During the program, we received points for attending the weekly weigh-ins, attending Jazzercise three or more times each week, and keeping up with our journals. And, at the end of the program, there was a final assessment just like the initial one, and the grand prizes was awarded.
Oh, and we got a t-shirt too. Me likes t-shirts.
The cost for this extra program was $35.
Jazzercise Instructor: "Who's working hard?"
Special Jazzercise Events
Live Taping, Jazzer-Jams, Parades and More
Jazzercise is even more than regular classes, fun incentives and special programs like Jazz It Off. There are also great special events and getaways you can choose from.
At Mountain Sky, we usually participate in one or more annual parades, including the big 4th of July celebration. Our group is always the hit of the parade as we groove our way through the streets of downtown Flagstaff, lined with thousands of cheering spectators. It's so much fun, I almost forget I'm wearing a clingy shirt, instead of the over-sized tees I usually wear to class.
And each year, there's also a taping event, where the DVDs of upcoming routines are filmed, to be disbursed to 7,300 franchisees in the U.S. and around the world. Anyone involved with Jazzercise can attend the taping and participate in a number of different specialty classes and other events. In 2009, the taping was held at a resort and spa in La Quinta, California. Several of us from Mountain Sky attended the sold-out "Jazzercise Spa Getaway" in June.
In addition to the annual tapings, a big Jazzercise convention is held roughly every four years. (I think it went five years this last time, in 2008, because the "Tres Jazz" conference was held in New Orleans, and the city needed an additional year to make repairs following Hurricane Katrina.) I've not yet attended one of these conventions myself, but I've heard from some Jazzercising friends it's a real blast. I mean, dancing and sweating with thousands of your closest pals ... what could be better?
2009 also marked Jazzercise's 40th anniversary, and the milestone was celebrated on November 7th at Jazz in the City in Chicago.
Charlotte Bobcats Jazzercise Halftime Routine - Okay, you've got to admit this looks like fun.
Jazzercise halftime performance on 1.17.09 at NBA Charlotte Bobcats game
Jazzercise Rules & Regulations
Just for fun....
Okay, so there really aren't any RULES per se, unless maybe a particular studio has some specific to their facility. Like, you know, don't flush tampons or don't leave your coat and bags around the edge of the room cuz somebody might trip on them. That kind of thing.
But here are a few hints you may want to follow so none of your Jazzer-mates looks askance at you:
First, no one owns a spot on the floor.
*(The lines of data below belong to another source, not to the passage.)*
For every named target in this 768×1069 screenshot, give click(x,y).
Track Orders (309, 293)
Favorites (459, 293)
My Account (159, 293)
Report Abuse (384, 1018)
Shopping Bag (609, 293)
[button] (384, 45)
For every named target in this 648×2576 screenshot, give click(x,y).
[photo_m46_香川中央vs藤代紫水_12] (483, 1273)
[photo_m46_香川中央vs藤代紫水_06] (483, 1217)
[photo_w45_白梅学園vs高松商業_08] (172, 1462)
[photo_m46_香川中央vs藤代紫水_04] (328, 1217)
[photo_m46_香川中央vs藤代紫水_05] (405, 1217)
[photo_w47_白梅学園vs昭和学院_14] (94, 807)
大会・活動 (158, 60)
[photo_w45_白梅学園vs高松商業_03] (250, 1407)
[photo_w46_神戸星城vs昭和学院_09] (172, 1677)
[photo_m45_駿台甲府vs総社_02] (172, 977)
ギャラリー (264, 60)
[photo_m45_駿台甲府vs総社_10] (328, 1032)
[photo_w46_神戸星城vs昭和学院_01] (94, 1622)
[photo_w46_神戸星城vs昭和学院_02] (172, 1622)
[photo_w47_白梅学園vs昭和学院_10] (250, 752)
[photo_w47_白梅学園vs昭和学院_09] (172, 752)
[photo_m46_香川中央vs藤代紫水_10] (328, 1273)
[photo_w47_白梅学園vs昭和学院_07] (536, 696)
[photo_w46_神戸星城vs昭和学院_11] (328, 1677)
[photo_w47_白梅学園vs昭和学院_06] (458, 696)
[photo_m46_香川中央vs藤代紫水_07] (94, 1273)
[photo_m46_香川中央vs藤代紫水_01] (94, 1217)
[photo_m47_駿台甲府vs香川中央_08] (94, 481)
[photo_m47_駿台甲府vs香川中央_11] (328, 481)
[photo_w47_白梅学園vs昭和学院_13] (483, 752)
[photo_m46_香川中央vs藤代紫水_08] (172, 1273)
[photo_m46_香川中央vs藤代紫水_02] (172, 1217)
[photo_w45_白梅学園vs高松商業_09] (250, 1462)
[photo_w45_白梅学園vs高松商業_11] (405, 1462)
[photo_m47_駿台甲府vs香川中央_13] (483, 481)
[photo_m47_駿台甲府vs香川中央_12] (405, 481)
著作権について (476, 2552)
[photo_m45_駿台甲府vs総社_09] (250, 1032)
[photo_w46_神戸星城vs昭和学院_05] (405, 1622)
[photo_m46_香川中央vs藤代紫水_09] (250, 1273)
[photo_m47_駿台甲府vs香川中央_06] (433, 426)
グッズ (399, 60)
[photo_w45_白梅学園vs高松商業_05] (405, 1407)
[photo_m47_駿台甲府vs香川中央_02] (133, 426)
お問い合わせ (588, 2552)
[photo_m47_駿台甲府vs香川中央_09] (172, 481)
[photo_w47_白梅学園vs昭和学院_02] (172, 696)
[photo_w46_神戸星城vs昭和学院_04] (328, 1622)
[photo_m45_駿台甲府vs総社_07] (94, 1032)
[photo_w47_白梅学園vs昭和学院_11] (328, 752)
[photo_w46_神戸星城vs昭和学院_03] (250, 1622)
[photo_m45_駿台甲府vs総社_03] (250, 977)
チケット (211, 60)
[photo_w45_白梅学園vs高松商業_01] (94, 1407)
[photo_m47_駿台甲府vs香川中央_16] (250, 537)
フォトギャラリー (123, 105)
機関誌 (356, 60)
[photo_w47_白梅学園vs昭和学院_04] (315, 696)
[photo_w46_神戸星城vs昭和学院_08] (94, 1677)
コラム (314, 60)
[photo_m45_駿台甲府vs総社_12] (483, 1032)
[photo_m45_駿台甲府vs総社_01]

If you have a favorite place you like to stand--in front of the fan maybe, at the front and center of the class or perhaps in the very back, darkest corner, but someone happens to be there already when you arrive or maybe moves into "your" spot when you duck out to use the potty ... well, tough noogies. Find a new spot.
And the fans. If your studio has them, but you don't like the breeze, move. Let those who do like the wind in their hair (and armpits) stand near the fans instead, rather than you turning them off. Some of us have thermostats permanently set higher than others.
And I'd say that high heels would definitely be frowned upon.
Now, woo-hooing and responding to your instructor's questions (ie. "Anyone know who's singing this one?" or "Who's squeezing their buns?") are certainly optional ... but making noise does have its benefits. For one, woo-hooing--or woo-ing, as the case may be--shouting out answers to silly questions, and singing on command actually play an important role. That is, they make you breathe. And oxygen is definitely a good thing.
Noise and talking back to the one with the microphone also energizes the whole class. And more energy definitely means more fun.
So, let's give it a try. Ready?
Your instructor asks, "Is the person in front of you squeezing their glutes?!"